### What you will do
With pictures excluded, retype exactly every line from the one containing "The height and width of the screenshot is (293, 363)." to the end of the records below.

### The records

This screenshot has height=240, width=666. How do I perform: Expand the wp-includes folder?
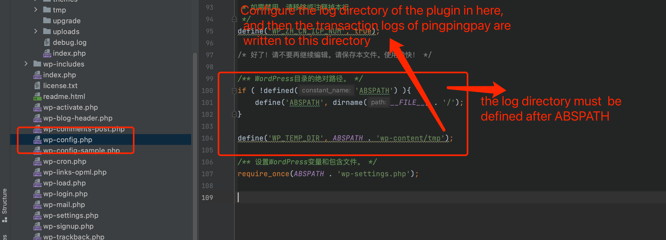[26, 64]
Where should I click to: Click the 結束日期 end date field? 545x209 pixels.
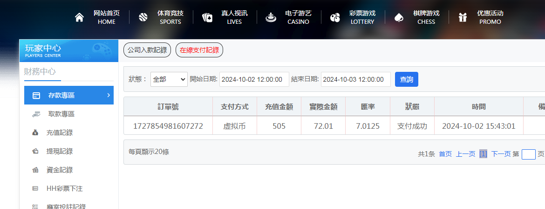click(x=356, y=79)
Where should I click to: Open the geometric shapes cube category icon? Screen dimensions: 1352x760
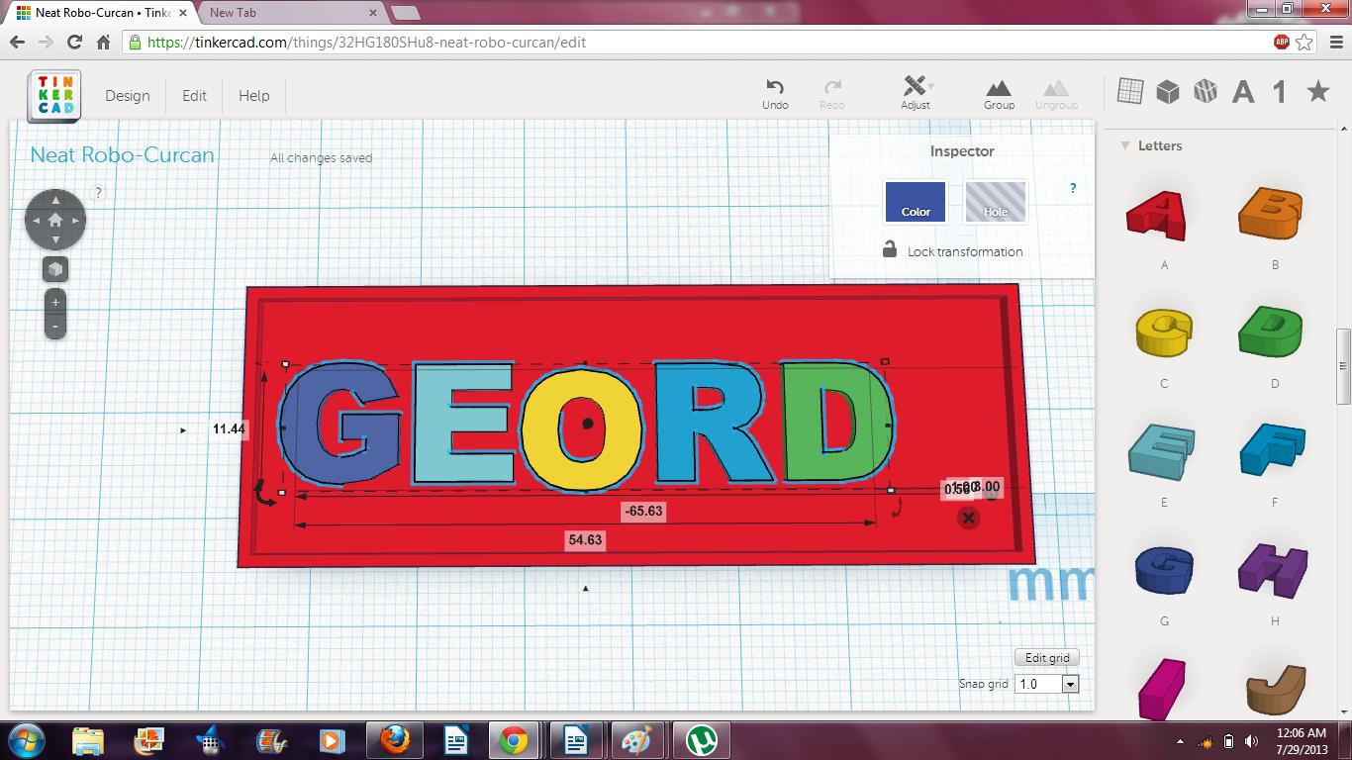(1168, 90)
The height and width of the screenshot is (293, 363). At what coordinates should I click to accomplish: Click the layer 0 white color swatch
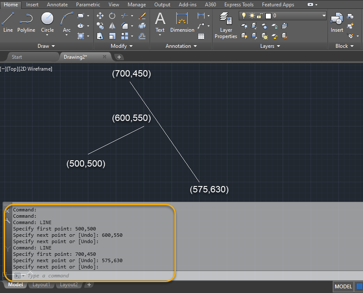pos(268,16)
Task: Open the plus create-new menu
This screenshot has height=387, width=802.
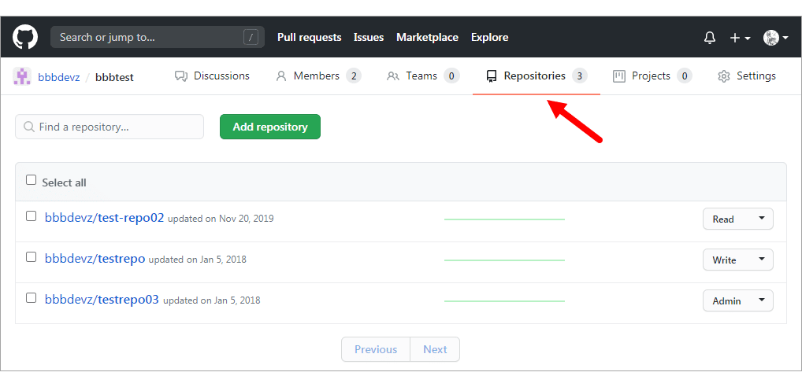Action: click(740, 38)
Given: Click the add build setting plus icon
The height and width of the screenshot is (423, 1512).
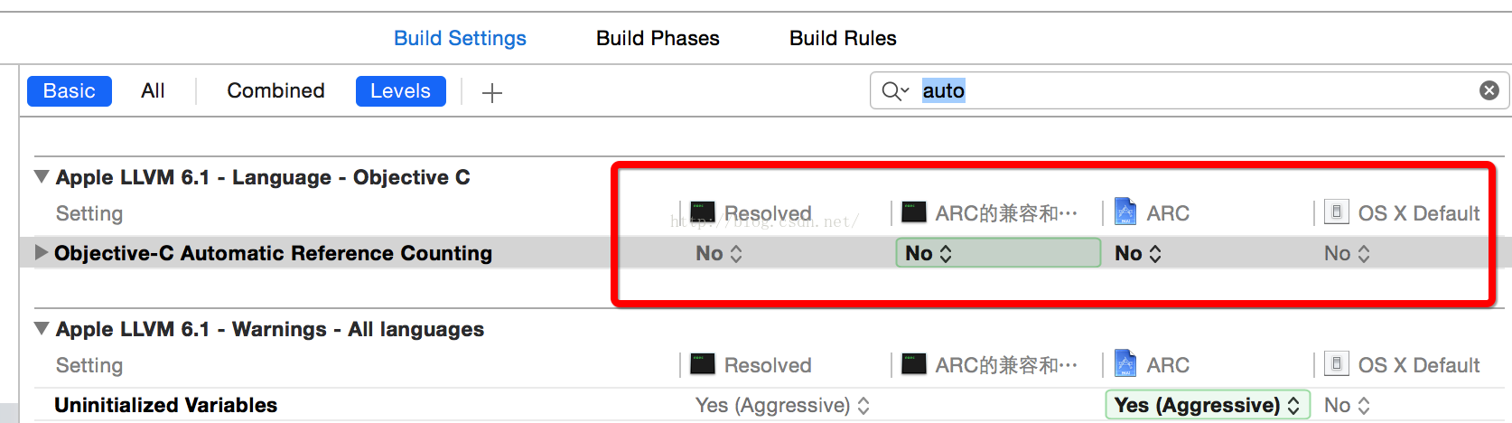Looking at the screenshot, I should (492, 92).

### Solved exercise
The height and width of the screenshot is (293, 363). At what coordinates should I click to accomplish: Click the layer 0 white color swatch
pos(268,16)
Task: Open the plus create-new menu
This screenshot has height=387, width=802.
Action: click(740, 38)
Given: Click the add build setting plus icon
The height and width of the screenshot is (423, 1512).
Looking at the screenshot, I should (492, 92).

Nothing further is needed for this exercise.